I was about nine years old when my parents moved to the Portola District, renting a common row house that seemed to hold no special attributes. It was not a Victorian, it could not be described as ornate by any manner of means, and it did not stand out from any other house on the block. It was sandwiched beside two other houses with the usual San Francisco propensity for allowing only a few inches of space between buildings.
Had it not been for hours of hanging on the back fence listening to our landlord tell stories about how he had made a thriving business out of buying up houses that needed moving and relocating them onto vacant lots, I would have never even known that a building could be picked up and moved.
Our house on Sweeny Street was one of those houses; its twin next to us was another. Joseph Caruso moved numerous homes throughout the Portola District, his center of operations. He was just a small-time contractor who, it turned out, was one of the last San Francisco house-moving entrepreneurs in the waning years of the citys moving history.
Now fast forward 40 years, when an amazing photograph of a two-story Victorian house being moved downhill via a team of draft horses and some wooden rollers caught my eye, releasing a floodgate of memories of Joseph Caruso and his unusual business.

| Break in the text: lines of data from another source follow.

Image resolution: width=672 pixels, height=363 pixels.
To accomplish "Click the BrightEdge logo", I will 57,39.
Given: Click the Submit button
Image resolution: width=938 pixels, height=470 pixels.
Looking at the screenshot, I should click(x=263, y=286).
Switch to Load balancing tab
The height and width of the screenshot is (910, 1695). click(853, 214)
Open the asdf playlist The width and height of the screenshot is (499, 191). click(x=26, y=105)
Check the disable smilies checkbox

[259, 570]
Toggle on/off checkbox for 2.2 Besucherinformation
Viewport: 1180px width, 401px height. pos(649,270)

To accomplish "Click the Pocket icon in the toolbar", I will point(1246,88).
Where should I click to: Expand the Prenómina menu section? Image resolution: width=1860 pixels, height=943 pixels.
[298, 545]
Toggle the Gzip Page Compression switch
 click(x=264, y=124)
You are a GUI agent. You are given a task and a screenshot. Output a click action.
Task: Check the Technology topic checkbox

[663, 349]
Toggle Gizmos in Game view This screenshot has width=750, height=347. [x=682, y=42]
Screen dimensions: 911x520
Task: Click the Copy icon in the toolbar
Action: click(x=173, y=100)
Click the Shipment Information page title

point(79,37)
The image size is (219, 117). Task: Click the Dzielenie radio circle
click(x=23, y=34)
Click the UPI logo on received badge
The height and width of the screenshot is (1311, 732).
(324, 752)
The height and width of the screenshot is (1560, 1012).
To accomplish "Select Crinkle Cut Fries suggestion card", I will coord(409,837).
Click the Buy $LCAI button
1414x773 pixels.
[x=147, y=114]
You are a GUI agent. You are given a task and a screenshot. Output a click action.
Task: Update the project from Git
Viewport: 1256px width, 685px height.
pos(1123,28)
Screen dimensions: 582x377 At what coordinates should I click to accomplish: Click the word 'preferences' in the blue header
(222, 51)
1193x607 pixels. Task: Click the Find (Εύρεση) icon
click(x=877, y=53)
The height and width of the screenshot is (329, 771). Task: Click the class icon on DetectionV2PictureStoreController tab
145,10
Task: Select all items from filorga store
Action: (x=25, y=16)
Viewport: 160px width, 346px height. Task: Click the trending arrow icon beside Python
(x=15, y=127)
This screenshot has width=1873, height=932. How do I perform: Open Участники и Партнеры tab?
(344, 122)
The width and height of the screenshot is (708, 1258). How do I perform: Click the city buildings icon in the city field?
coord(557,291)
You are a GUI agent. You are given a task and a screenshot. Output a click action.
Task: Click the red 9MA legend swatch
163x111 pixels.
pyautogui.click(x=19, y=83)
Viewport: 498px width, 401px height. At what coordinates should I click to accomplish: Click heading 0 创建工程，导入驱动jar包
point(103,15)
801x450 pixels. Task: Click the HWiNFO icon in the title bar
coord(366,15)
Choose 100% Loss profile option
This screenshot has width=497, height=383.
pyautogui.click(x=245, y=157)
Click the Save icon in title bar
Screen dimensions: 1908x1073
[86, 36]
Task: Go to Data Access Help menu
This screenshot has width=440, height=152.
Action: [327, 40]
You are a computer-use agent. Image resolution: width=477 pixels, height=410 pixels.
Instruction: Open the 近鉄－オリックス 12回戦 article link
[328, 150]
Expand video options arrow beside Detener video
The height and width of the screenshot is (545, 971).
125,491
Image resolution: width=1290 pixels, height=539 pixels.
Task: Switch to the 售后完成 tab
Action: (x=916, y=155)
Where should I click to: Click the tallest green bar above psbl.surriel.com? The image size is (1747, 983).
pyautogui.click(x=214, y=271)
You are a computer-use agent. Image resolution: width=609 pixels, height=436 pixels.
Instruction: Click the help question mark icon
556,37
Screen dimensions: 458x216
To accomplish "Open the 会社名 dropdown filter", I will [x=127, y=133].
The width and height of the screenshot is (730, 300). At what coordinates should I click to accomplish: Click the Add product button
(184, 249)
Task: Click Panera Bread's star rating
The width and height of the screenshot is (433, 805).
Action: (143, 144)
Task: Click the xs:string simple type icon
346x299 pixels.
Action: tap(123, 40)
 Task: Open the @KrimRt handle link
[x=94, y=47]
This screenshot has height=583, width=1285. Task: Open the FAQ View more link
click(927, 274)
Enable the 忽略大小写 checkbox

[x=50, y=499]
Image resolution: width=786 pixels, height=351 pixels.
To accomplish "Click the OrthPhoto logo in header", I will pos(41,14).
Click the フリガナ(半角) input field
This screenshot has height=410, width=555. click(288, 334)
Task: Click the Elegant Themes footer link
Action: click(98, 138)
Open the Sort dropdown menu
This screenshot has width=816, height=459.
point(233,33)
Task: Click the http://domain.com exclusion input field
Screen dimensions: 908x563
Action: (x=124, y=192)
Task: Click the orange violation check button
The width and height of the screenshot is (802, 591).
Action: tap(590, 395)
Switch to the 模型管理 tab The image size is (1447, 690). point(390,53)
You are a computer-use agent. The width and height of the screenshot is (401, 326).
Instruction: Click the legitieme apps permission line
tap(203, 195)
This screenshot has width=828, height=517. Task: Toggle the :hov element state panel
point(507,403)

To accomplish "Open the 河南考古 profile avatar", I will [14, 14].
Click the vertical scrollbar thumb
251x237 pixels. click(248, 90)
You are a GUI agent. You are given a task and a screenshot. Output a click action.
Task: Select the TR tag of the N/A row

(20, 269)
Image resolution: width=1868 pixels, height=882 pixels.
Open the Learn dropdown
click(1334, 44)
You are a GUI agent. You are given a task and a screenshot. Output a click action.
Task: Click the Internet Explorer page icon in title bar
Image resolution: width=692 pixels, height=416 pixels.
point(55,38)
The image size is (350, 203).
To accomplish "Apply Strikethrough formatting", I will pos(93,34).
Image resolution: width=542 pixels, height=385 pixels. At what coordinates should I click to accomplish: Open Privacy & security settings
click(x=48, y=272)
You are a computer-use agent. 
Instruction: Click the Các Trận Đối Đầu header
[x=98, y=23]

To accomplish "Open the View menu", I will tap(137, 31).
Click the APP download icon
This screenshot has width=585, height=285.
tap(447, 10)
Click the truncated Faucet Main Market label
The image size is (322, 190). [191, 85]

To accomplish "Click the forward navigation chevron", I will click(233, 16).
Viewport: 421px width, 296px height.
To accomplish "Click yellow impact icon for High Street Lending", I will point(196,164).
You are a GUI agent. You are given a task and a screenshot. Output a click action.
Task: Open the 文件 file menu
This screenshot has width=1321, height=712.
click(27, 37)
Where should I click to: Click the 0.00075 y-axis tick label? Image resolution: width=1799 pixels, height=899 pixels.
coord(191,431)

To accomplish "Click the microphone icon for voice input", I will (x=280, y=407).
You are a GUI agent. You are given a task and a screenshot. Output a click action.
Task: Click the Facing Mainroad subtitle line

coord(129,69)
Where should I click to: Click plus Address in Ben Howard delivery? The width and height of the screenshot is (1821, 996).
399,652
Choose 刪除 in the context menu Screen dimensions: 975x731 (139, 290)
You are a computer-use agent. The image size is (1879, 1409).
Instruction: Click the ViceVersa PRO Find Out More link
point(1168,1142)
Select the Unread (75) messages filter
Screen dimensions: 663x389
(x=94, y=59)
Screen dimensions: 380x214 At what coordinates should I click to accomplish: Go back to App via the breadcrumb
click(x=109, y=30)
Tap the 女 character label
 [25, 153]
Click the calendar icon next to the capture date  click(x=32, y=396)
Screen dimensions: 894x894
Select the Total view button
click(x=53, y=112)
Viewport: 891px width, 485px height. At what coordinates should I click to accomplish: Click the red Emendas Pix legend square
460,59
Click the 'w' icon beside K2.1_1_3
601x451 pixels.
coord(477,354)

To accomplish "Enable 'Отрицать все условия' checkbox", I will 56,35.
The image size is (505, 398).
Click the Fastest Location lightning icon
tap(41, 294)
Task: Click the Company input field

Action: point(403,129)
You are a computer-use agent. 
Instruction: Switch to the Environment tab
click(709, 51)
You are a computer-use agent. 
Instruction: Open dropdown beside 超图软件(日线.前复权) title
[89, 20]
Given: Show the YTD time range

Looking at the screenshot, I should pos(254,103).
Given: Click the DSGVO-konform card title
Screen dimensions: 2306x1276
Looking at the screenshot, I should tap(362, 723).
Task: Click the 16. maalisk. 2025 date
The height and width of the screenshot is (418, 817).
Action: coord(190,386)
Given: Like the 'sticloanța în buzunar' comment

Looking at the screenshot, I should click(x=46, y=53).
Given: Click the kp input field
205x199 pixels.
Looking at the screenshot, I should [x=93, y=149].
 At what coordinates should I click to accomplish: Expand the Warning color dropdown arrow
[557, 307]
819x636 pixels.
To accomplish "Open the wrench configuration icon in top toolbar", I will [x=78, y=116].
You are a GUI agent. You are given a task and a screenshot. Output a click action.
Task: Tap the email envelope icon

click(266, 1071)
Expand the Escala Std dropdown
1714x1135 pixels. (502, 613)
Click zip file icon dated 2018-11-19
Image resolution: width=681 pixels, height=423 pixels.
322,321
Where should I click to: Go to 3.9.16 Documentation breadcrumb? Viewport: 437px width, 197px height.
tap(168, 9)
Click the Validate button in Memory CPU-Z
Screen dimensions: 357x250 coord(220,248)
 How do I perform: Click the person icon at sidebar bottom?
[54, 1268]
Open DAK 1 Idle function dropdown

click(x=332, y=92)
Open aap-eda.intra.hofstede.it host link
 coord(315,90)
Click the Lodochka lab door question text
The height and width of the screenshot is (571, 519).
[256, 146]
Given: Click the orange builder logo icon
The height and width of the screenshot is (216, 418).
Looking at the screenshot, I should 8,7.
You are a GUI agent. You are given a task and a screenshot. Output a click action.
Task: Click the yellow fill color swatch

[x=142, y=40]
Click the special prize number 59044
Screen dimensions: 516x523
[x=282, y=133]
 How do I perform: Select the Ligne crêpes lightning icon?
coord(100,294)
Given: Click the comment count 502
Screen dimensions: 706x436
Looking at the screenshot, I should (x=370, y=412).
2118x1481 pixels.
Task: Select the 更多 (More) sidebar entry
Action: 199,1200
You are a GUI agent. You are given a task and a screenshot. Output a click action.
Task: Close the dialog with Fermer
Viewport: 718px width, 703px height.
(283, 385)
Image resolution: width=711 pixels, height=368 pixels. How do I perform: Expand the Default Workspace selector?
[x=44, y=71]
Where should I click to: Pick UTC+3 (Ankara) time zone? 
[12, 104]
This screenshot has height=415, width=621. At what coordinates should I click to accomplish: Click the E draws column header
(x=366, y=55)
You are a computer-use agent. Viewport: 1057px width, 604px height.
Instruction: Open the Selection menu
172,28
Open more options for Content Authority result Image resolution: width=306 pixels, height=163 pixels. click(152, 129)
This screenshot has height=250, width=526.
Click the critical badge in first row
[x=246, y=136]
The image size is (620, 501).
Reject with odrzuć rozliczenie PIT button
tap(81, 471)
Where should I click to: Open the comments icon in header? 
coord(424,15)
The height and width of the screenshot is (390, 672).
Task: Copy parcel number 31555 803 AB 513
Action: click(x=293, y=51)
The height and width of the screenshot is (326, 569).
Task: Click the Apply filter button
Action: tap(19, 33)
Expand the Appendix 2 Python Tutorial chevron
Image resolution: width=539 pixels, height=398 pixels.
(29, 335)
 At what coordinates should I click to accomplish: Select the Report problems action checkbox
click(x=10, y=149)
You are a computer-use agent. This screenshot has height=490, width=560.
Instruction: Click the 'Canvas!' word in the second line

As I investigated San Franciscos moved-building history, I was amazed to discover that the citys house-moving adventures were second only to Chicagos. It is also astonishing to note that the heyday of San Franciscos relocation actually occurred between 1850 and 1920, when so many houses were moved that San Franciscans came to consider them a nuisance and complained about the street-hogging houses that wandered irresponsibly from block to block in search of new lots as the city expanded and constantly revised its sidewalks, boundaries, and grid lines.
Mark Twain, one of the loudest (and most literary) of these protesters, used his position as a local reporter for San Franciscos Daily Morning Call to document the wayward buildings and their troublesome journeys through the streets of San Francisco: An old two-story, sheet-iron, pioneer, fire-proof house, got loose from her moorings last night, and drifted down Sutter Street toward Montgomery.
An 1868 article in the California Alta documented the damage done to cobblestones and pavement by house-moving operations as follow: The business of buying those old shells, moving them out of the fire limits, repairing or patching them up, and selling them on long credit, at round prices, has become a regular trade, which is followed by a number of persons with profit to themselves, but loss to the general public. The California Alta called for regulation, fines, and even imprisonment.
And sometimes, the city supervisors took matters into their own hands, as when they decreed that, on Golden Gate Avenue, no permit shall ever be issued allowing the moving of any house along said street for any distance whatever, and no housemoving shall, ever, be done on said street, either along, upon or across the same.